▸ **Dataset entries**
....
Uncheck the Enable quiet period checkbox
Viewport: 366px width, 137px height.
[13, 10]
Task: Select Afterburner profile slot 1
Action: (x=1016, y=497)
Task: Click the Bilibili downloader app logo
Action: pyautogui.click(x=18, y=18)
....
Format every line of the material above as a JSON list of strings, one string per line, leaving out any blank lines.

▸ **Task output**
[
  "Uncheck the Enable quiet period checkbox",
  "Viewport: 366px width, 137px height.",
  "[13, 10]",
  "Task: Select Afterburner profile slot 1",
  "Action: (x=1016, y=497)",
  "Task: Click the Bilibili downloader app logo",
  "Action: pyautogui.click(x=18, y=18)"
]